Note Sharp, Well-Defined Features of Surface. (300X)

 

During the investigation of this accident, a complete nondestructive inspection was performed on the remaining dryer cans in the machine. This inspection found many areas with clusters of small indications oriented at an angle to the longitudinal axis of the dryer can. One can had a 5" long indication, Figure 13, at the same location and orientation as that identified as the initiation point of the accident. Examination of the surface of this crack found striations and rounded features similar to those in the initial crack, and they had progressed to a depth of 3/4 of shell thickness.

FIGURE 13: General View of 5" Long Crack Found in Can #6
at Same Location Where Failure Initiated in Can #16.

 

Analysis of the dryer can material found it to be a typical gray cast iron composition except for a higher phosphorus content (0.75 percent) than normally used today. At the time these dryers were manufactured, it was added to improve fluidity of the metal. The microstructure, Figure 14, was typical for gray iron castings with a steadite phase as expected with the high phosphorus content. The mechanical properties varied from a low of 10,500 psi in one can to a high of 17,600 psi in another.

FIGURE 14: Typical Microstructure of Dryer Can Shell Material.
Arrows Point to Steadite Phase.

 

As stated previously, this investigation concluded that can number 16 initiated the paper machine accident. The location, orientation, and features of the pre-existing crack indicate it was a fatigue crack that developed due to torsional loading. Friction in the tend side bushing, Figure 15, resists the drive side loading and produces a constant twisting load on the can. Start/stop cycles of the machine, as well as paper breaks and rethreading, induce cyclic loading in the can.
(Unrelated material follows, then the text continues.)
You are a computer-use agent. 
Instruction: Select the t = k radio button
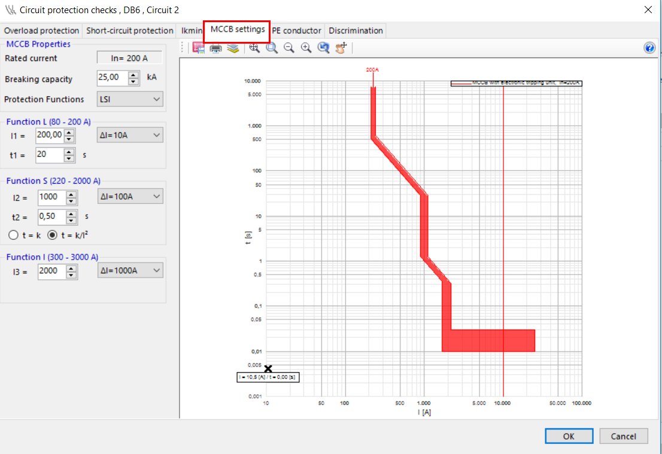(13, 235)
FIGURE 15: General View of Dryer Can Support Point Showing
Oil Rag Box for Bushing on Can Shaft.

 

What does all of this have to do with changes to dryer can inspection requirements? This failure and the second crack detected that both initiated on the OD surface about 3' from one end of the dryer can. These major cracks were located outside of the "high stress areas" associated with the heads typically specified for periodic inspection. Based on this accident, it is recommended that, at least for old machines with bushings instead of bearings, 100 percent wet fluorescent magnetic particle inspection of the can shell OD surface be included in the inspection requirements.

 


Editor's note: Some ASME Boiler and Pressure Vessel Code requirements may have changed because of advances in material technology and/or actual experience. The reader is cautioned to refer to the latest edition and addenda of the ASME Boiler and Pressure Vessel Code for current requirements.